A blog dedicated to chronicling the history of SC Green White, a soccer club founded in Chicago in 1956.

Friday, November 30, 2012


In 1970 the National Soccer League expanded the Major Division from 8 teams to twelve. But after a few years of very solid play, Green White was a team in transition that year. Long time team captain Adam Kaempf was contemplating leaving the club. His brother Georg had already gone to the Kickers.

"I was listening to the German radio on a Saturday morning and the announcer Manfred Gursch said: 'Big news! Georg Kaempf has signed with the Kickers.' I said 'WHAT? That son of a gun didn't even tell me he was leaving. I still give him a hard time about that. My own brother, and I heard the news on the radio."

And, while some of the former mainstays were leaving or retiring or playing with the reserves, some of the young new stars were also away from the team, playing in college. The NCAA rules prohibited them from playing on a club team at the same time. So, players like Joe Laxgang, Nick Willer (photo), Leo Skorohod, and Johnny Woolfe gave it their all, but at the end of the season it wasn't quite enough. Green White was relegated back to the First Division.

Adam Kaempf made his farewell official at the end of the year. "Why did I leave Green White? You know, to be honest, trying to think back now what my reason was, I'm just not even sure anymore. I really loved the club. My wife was very involved with the women's club. The kids loved the clubhouse. I look back on that time as the best time of my life."

Green White Youth

While the men's team was struggling, the rest of the Green White teams were showing the older guys how it was done. The Junior team remained dominant, finishing in first place once again. In July, they took that team to Germany where they played against Ebingen, Tailfingen and Reutlingen.

§ **What you should do**
Pick up the blog post on SC Green White's history after its last sentence and write the next part. The lines that come next have no connection to the blog post about SC Green White.

§ **Data extract**
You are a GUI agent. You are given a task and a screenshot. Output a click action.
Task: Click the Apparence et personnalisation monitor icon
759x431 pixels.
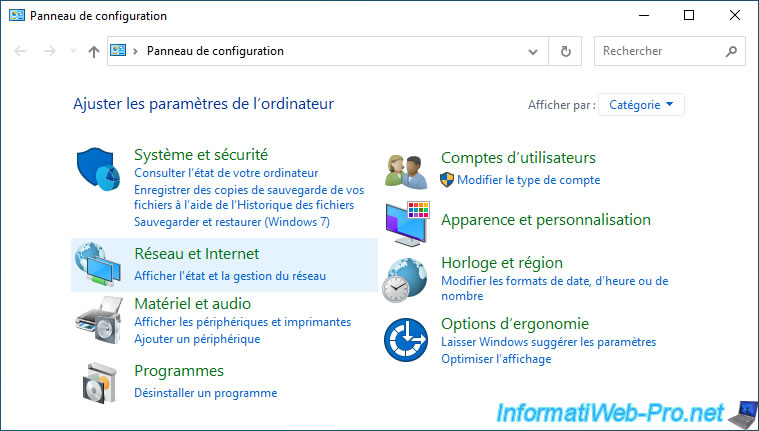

§ **Answer to the exercise**
The younger teams were following in the footsteps of the older boys. The midget boys "A" team, trained by Green White's first big star Stefan Laxgang, started off strong (beating teams like Hansa and Real F.C. 8-0 and 9-0), and they continued on that path all season. The midget "B" team coached by Simon Andres also played well.

The Green White youth system appeared to be stocked with enough good young players to keep them competitive for the next fifteen years.

Green White Off the Field

The Green White board was led by the husband-wife team of Matz and Joanne Kraemer. (Matz was the President of the men's club, while Joanne was the president of the Women's club.)

And while the men's team was in transition on the field, the board of directors for both the men's and women's side read like a Who's Who of Green White history. On the senior board, names like Martin Schneider, Josef Schuster, Eckhard Kaempfer, Alex Jordan, Horst Melcher, Martin Ruterschmidt, Fred Feichtel, Franz Stadler, Rudi Hrbacek, Adam Harjung, Toni Kirschner, Heinrich Bischoff, Ottmar Scheer, and Walter Melcher. On the women's board--Maria Zimmer, Hedy Klaus, Trudi Stadler, and Maria Blaas.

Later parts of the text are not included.